Florida closes the top 10 in the Best States Rankings, which isn’t surprising considering its warm climate and miles of coastline. On the contrary, the weather can also become an expense to residents when dealing with flooding and hurricane season. Home insurance can be expensive, with an average cost of $4,218, beating the national average by over $1,000.


The home of Sin City sits at a tax burden of 9.6%. Though higher on the list compared to the other nine states, it still ranks #17 when compared to all 50. With its cost of living index at a 105.3, Nevada’s a bit on the expensive side for cost of living and housing, even though it has a lower property tax of .56%.

U.S. News & World Report assigned Nevada #34 in the Best States Rankings.

New Hampshire

Known for its small-town charm, natural landscapes, and being the first state to hold a presidential primary election every four years, New Hampshire also has a tax burden of 9.6%. This state may be small, but it may be one of the top states to live of the income-taxless nine.

With a Best States Ranking of #4, New Hampshire is ranked #2 in public safety by U.S. News & World Report behind Maine. In 2022, its low crime rate dropped from 1.6 incidents per 1,000 people to 1.5.

When it comes to property tax, puts the state at an average of 1.86% per year for 2023. This is one of the higher property taxes among all the states.

South Dakota

If you happen to be a Mount Rushmore or Badlands fanatic, South Dakota may be your next destination. The state has a tax burden of 8.4% and low sales tax of 4.5%. This state does stay below average in majority of cost rankings among the other states.

At #15 on the Best States Rankings, South Dakota residents spend 17.4% lower than the national average on household expenses. The state also has low taxes on gasoline and tobacco, with a tax rate of 30 cents per gallon on gasoline and $1.53 per pack on cigarettes.

If you’re looking to spend less, South Dakota is a strong contender. 


Known for Nashville’s country music scene and good whiskey, Tennessee sits at a tax burden of 7.6%. The state ranks in the 10 states with the lowest cost of living with an index of 89. Though #29 in Best States Rankings, it holds the #1 spot when it comes to long-term fiscal stability.
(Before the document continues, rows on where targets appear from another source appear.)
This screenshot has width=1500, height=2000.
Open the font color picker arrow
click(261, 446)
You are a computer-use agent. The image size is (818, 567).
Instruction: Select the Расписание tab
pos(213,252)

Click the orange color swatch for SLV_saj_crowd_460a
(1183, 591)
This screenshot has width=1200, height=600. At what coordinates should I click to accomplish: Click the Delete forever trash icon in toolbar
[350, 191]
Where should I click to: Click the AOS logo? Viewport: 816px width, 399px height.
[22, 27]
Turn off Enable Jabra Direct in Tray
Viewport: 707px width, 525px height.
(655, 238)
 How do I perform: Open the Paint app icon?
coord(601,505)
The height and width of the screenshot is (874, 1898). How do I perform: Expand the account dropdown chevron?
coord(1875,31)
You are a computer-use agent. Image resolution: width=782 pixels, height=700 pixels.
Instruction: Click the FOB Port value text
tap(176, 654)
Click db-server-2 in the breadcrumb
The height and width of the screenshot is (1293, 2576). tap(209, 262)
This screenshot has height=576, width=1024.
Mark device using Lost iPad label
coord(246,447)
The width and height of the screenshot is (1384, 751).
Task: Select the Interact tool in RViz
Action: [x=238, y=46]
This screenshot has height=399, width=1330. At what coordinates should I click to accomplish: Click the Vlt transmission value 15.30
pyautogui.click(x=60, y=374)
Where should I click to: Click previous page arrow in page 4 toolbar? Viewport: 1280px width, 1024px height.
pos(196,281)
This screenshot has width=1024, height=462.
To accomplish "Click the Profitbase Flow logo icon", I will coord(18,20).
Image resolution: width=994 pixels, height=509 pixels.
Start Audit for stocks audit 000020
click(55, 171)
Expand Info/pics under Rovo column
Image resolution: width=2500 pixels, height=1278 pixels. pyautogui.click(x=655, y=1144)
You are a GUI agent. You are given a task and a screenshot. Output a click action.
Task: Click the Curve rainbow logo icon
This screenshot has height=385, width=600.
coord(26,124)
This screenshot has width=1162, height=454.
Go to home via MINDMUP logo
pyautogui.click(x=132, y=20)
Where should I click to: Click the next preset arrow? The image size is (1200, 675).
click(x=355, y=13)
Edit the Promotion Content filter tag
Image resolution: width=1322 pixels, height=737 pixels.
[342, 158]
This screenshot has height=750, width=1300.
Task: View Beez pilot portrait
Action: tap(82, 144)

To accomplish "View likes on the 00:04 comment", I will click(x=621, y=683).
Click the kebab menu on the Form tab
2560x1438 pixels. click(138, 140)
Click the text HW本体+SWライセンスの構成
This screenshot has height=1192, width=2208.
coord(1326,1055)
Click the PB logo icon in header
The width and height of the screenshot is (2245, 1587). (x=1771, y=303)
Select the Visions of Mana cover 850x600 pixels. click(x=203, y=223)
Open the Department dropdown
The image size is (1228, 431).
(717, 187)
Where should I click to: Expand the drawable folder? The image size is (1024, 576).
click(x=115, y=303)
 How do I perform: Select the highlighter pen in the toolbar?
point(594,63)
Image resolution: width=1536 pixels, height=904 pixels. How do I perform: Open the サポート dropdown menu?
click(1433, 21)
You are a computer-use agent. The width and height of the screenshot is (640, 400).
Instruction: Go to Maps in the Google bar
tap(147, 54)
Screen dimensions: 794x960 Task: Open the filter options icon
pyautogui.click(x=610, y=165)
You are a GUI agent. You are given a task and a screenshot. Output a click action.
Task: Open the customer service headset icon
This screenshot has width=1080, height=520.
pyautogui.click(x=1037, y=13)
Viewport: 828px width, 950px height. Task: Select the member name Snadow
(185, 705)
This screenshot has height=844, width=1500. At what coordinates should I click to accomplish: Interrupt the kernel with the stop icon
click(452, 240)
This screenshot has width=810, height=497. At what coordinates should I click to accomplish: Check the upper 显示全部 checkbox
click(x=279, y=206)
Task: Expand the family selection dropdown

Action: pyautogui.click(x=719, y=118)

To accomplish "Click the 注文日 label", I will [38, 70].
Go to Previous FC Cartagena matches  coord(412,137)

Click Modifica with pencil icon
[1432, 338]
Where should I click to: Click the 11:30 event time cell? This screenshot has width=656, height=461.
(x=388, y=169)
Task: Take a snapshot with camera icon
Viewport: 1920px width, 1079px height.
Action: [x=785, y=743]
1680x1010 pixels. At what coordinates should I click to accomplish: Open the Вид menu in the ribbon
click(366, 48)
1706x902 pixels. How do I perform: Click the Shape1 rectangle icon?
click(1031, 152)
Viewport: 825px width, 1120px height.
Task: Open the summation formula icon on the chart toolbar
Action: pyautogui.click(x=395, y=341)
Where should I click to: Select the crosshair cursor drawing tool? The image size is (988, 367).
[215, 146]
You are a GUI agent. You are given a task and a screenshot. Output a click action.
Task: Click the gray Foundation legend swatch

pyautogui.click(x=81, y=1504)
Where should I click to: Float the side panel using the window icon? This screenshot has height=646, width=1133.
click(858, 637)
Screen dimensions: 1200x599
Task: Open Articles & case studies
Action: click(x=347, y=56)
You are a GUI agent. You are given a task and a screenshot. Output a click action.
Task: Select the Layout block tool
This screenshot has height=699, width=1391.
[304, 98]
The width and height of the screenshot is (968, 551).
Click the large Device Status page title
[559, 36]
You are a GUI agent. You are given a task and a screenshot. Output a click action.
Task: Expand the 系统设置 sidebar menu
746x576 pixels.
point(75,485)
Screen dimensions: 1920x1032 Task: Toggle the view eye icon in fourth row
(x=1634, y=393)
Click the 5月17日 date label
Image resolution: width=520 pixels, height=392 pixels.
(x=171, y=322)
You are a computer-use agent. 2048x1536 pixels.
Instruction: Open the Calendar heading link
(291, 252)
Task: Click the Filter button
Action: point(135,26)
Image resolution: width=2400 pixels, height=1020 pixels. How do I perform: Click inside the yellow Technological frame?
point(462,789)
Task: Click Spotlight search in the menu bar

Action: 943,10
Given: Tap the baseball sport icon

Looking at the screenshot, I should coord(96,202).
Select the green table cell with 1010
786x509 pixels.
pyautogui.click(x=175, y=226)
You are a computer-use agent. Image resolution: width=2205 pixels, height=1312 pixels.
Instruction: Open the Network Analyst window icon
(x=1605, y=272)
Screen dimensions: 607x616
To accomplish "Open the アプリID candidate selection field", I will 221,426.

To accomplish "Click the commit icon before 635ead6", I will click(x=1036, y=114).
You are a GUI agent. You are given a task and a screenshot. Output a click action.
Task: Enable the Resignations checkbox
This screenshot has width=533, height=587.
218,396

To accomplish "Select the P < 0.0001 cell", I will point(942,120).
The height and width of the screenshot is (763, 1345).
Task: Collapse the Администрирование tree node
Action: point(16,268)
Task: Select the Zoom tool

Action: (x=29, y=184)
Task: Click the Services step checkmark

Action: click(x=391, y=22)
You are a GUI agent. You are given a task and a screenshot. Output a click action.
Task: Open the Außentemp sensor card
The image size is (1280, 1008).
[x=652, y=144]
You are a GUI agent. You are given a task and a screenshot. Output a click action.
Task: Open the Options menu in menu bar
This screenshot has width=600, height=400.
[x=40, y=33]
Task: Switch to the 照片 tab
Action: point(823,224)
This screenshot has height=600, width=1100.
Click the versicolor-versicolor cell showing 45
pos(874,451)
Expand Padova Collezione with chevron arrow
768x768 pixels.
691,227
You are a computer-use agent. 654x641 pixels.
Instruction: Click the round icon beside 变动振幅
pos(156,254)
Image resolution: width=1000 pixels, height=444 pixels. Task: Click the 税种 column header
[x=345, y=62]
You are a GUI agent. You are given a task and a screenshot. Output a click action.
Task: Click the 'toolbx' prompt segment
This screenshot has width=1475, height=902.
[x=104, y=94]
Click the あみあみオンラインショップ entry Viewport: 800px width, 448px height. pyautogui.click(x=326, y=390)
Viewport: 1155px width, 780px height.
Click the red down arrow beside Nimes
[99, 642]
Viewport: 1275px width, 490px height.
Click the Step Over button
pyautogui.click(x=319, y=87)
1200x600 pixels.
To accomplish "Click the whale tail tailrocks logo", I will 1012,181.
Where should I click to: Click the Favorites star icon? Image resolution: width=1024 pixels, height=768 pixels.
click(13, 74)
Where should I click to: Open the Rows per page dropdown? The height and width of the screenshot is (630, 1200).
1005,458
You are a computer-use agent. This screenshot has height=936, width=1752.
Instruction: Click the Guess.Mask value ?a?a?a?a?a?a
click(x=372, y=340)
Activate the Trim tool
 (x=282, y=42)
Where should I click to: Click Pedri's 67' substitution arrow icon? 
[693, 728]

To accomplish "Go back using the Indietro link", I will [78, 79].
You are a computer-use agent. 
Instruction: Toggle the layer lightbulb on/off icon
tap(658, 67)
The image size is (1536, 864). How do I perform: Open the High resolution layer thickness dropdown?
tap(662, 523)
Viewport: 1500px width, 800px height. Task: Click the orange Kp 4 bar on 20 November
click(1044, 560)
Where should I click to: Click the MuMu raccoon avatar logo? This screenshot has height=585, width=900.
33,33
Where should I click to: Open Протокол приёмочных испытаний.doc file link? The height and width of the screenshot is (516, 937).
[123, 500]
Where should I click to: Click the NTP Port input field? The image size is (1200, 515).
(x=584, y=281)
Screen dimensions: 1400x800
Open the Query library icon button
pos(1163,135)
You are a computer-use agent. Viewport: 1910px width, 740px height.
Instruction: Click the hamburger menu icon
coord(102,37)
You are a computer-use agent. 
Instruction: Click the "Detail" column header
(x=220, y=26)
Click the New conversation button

Tennessee ranks well when it comes to affordability, but there’s one area where its taxes are much higher than average: Beer. The state has the highest beer tax, at $1.29 per gallon, paired with an additional $0.15 tax on each case of alcoholic beverages in the state.


They say everything is bigger in Texas, and in this case, we’re talking about their 1.6% property tax rate, ranking them #45 in the nation. The state’s average sales tax, combined with local, sits at a slightly elevated 8.20%.  

On the other hand, the state has an 8.6% tax burden which is still lower than the national average. The state ranks #31 on the Best States Ranking with its business-friendly environment and strong economy. It is known for its lower housing costs, but do keep in mind the high property tax!


Washington wins the crown against the other eight income tax-free states in the Best States Rankings. The #1 best state overall is a nature lover’s dream with 124 state parks, including Olympic National Park.

Washington does rank #1 when it comes to quality of living, but it also ranks #1 as the highest tax burden of the other eight states at 10.7%. In addition, the state’s counties collect a higher property tax at an average of 0.92% per year, and it is one of the six states with one of the highest gas prices at $4.25 per gallon.

The expenses may outweigh the absence of state income tax, but that doesn’t stop Washington from being a beloved and popular state.


Did you know Kanye West took his 3,888-acre ranch in Cody, Wyoming off the market? If you didn’t, now you do. Wyoming is one of the most tax-friendly states with a tax burden of 7.5%, which is the second lowest in the country. It also has a low property tax rate of 0.51%.

At #35 on the Best State Rankings, Wyoming offers beautiful landscapes, including the gorgeous Yellowstone Nation Park, and it has a low population density. To those who are attracted to a more relaxed way of life, this income tax-free state is free of the big city bustle.